The French gambling regulator L’Autorité Nationale des Jeux (ANJ) has launched a five-part strategy for 2021-2023, as part of its first activity report since it launched last June.

The regulator was established under amended gambling legislation to supervise the entire French gambling market, taking the online remit over from Autorité de Régulation des Jeux en Ligne (ARJEL).

In this week’s report, ANJ said it is putting player protection at the heart of its medium-term strategy. The five pillars of the strategy are: advertising, bonuses, problem gambling, betting limits and tipsters.

The regulator reported that having taken into account operator feedback from its January 2021 advertising strategy, it may impose sanctions for operators that do not comply. It also said it planned to undertake a stakeholder consultation on advertising, with a view to introducing new intervention tools.

ANJ is working with the French advertising regulator, Autorité de régulation professionnelle de la publicité, to come up with “precise and operational guidelines on advertising by the end of the year”.

In terms of commercial bonuses, including recruitment and loyalty bonus offers, ANJ plans to analyse bonusing practices across Europe to define “reasonable” bonusing practices and establish a feasible supervision or limitation regime.

The regulator has been looking into betting limits and intends to update its guidance on them in September. It said, once a rule has been established, it reserves the right to penalise operators that do not comply.
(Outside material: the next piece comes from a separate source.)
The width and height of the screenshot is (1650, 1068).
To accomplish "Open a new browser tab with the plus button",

In the update, ANJ conceded that “many players complain regularly, especially to the mediator, that operators are limiting their bets”.

The regulator plans to strengthen the detection of problem gamblers to prevent operators targeting them with incentives to play. A seminar hosted by the regulator with scientific experts in gambling addiction is scheduled for 21 September.
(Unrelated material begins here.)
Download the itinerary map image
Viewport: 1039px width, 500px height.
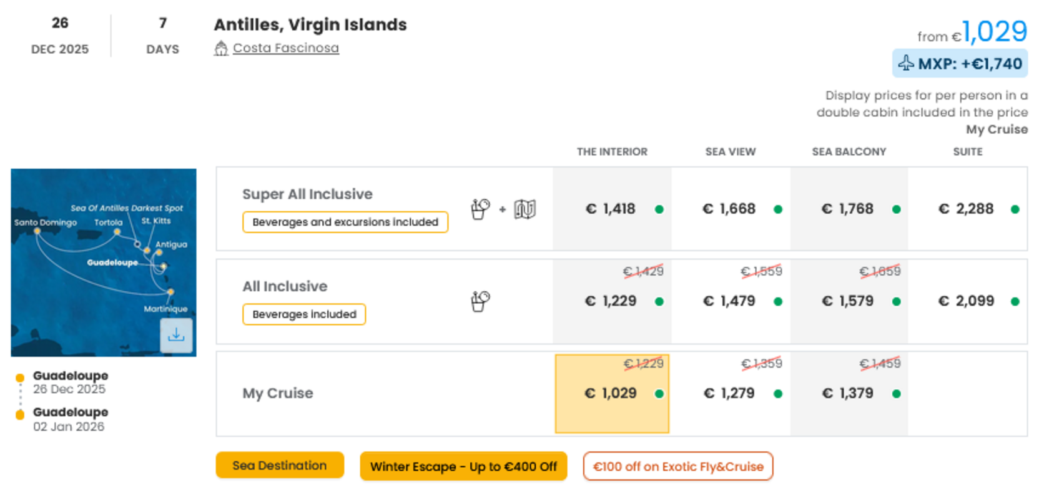tap(176, 335)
The objective is to agree on a common definition of excessive or pathological gambling, which will serve as a reference point for all operators.

Finally, the fifth element of the strategy promises to target “tipsters”, which in this context appears to refer to dishonest affiliates using “deceptive commercial practices”.

The ANJ college has met 17 times since it was established on 23 June 2020 and has adopted 240 decisions.

During its first year of operation, it implemented responsible gaming action plans, a gaming program, promotional strategies and frames of reference for addiction and money laundering.

“This institutional engineering forms the basis of ANJ’s action and results in regular compliance monitoring meetings between the regulator and the operators”, a statement said.